THE BOGUS ECONOMIST
Letter from Europe
Nov. 11, 2008
Whatever you've read about Europe's reaction to Obama's election, it's probably right. Everyone we've met in Burgundy, Paris, Rome, Genoa, Nice and Cremona have expressed delight at Obama's election and even gone so far as to congratulate my wife and me on having such a great new president!!
Although I accepted the congratultions modestly, I couldn't help feel a lot of the sentiment we received was sheer relief at the prospect of someone who wasn't George W. Bush. Some of our after-congratulations conversation boiled down to "How could you Americans have elected him a second time?" Damned if I knew.

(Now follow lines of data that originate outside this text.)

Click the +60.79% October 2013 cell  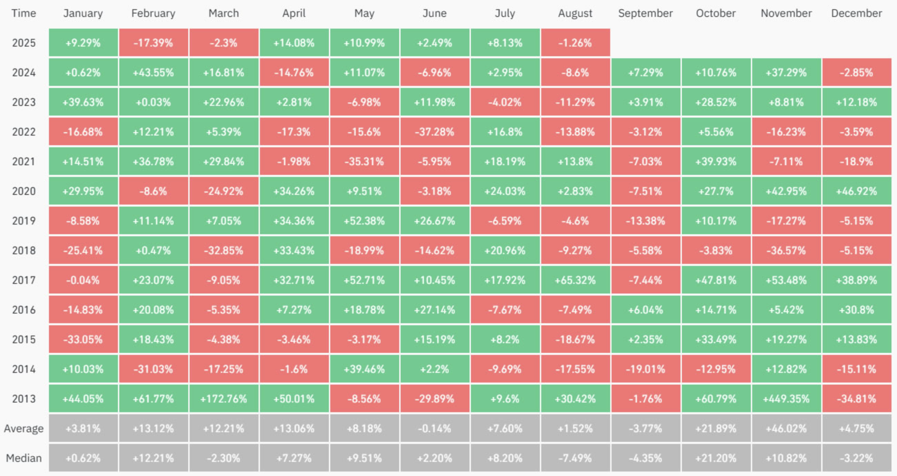point(716,399)
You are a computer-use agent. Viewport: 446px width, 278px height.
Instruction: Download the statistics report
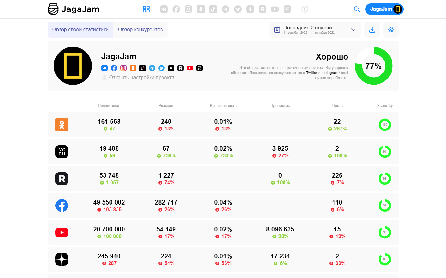372,30
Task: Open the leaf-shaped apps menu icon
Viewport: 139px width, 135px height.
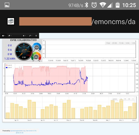Action: (x=10, y=36)
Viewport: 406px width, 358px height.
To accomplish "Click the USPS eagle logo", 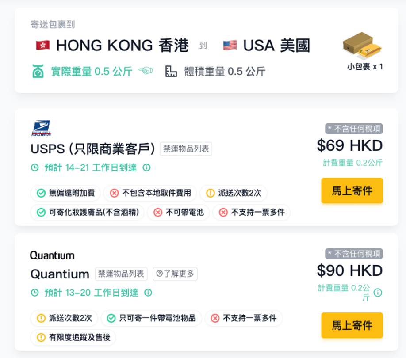I will (41, 128).
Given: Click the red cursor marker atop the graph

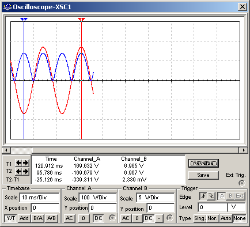Looking at the screenshot, I should point(81,19).
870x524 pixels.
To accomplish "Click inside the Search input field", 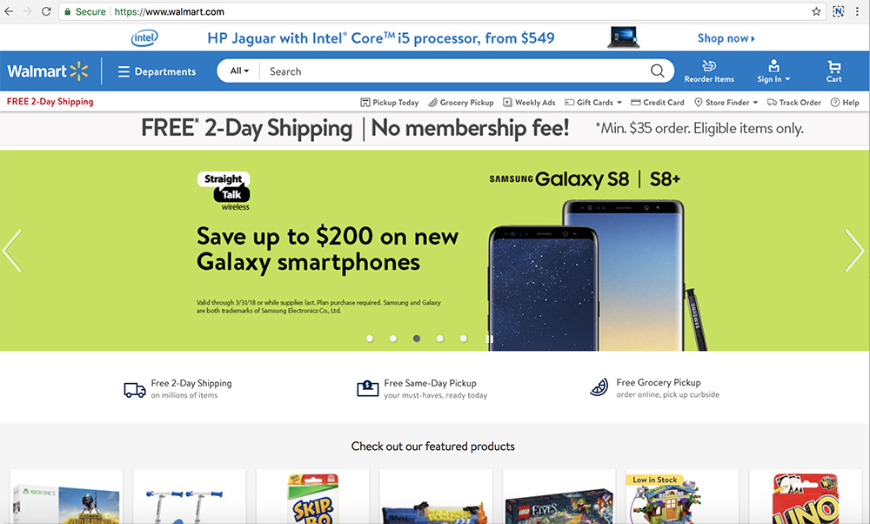I will coord(455,71).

In my typical Bogus Economist fashion, I started to wonder about that question and came up with something pretty simple: If the economy is doing OK and if people aren't being asked to give up much, the voters are inclined to stick with whatever they have, no matter how incompetent. In 2004, thanks in large part to borrowed money, taxpayers were doing fairly well and it took entirely too much effort to investigate where the money was coming from and risk finding the solution to the country's problems involved cuttin back on spending, boosting savings and driving things that didn't need to go from 0-60 in under eight seconds.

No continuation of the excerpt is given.